作製した液晶表示装置を観察した結果、正面方向および視野角方向もニュートラルな黒表示が実現できていた。また、測定機（ＥＺ−Contrast１６０Ｄ、ＥＬＤＩＭ社製）を用いて、黒表示（Ｌ１）から白表示（Ｌ８）までの８段階で視野角（コントラスト比が１０以上で黒側の階調反転のない範囲）を測定した結果、左右共に８０度以上の良好な視野角であった。

Claims (7)

1. 環状ポリオレフィンを１０〜３５質量％含有し、塩素系有機溶剤を主溶剤として含有し、かつアルコール類を前記環状ポリオレフィンの貧溶媒として前記環状ポリオレフィン１００質量部に対して１３〜５０質量部含有するドープ溶液を出発原料として、順次、無端金属支持体上に流延する工程、残留揮発分が５〜６０質量％になるまで乾燥する工程、該金属支持体から０．２５Ｎ／ｃｍ以下の剥離抵抗で剥離する工程、および、乾燥して巻き取る工程を含むことを特徴とする、環状ポリオレフィンフィルムの製造方法。
2. 前記溶液に含有される溶剤の５０質量％以上がジクロロメタンであり、且つ２０〜１００℃で該環状ポリオレフィンを溶解して、前記溶液とすることを特徴とする、請求項１に記載の環状ポリオレフィンフィルムの製造方法。

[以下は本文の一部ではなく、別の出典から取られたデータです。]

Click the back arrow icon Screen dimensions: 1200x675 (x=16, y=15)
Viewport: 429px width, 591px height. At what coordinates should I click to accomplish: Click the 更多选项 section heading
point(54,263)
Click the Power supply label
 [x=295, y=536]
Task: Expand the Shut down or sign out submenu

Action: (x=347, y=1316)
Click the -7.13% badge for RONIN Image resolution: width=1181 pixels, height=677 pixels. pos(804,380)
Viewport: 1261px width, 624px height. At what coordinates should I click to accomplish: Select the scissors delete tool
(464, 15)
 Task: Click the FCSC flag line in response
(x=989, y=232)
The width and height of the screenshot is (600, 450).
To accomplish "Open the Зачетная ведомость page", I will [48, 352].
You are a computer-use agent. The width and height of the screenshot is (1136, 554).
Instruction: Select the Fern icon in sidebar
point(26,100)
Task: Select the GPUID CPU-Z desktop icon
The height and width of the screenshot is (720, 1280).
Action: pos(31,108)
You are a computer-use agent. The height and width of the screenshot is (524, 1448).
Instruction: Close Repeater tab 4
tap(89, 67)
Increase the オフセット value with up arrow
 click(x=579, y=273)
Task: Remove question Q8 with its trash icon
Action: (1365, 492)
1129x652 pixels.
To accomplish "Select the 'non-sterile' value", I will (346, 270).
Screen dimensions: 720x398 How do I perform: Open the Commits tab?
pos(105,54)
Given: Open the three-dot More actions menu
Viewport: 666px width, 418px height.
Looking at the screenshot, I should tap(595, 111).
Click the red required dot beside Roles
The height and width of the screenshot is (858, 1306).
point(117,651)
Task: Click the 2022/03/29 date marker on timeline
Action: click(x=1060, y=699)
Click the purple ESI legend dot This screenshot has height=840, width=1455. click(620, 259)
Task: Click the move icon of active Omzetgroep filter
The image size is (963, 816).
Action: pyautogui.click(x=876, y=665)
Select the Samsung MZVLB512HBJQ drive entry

3. 前記貧溶媒が沸点１２０℃以下のアルコール類であることを特徴とする、請求項１又は２に記載の環状ポリオレフィンフィルムの製造方法。
4. 前記環状ポリオレフィンの質量平均分子量が５万から５０万であることを特徴とする、請求項１〜３のいずれかに記載の環状ポリオレフィンフィルムの製造方法。
5. 前記ドープ溶液の２５℃における粘度が２Ｐａｓから２５０Ｐａｓであることを特徴とする、請求項１〜４のいずれかに記載の環状ポリオレフィンフィルムの製造方法。
6. 前記環状ポリオレフィンが付加重合体であることを特徴とする、請求項１〜５のいずれかに記載の環状ポリオレフィンフィルムの製造方法。
7. 前記金属支持体から剥離後、１〜１５０％延伸することを特徴とする、請求項１〜６のいずれかに記載の環状ポリオレフィンフィルムの製造方法。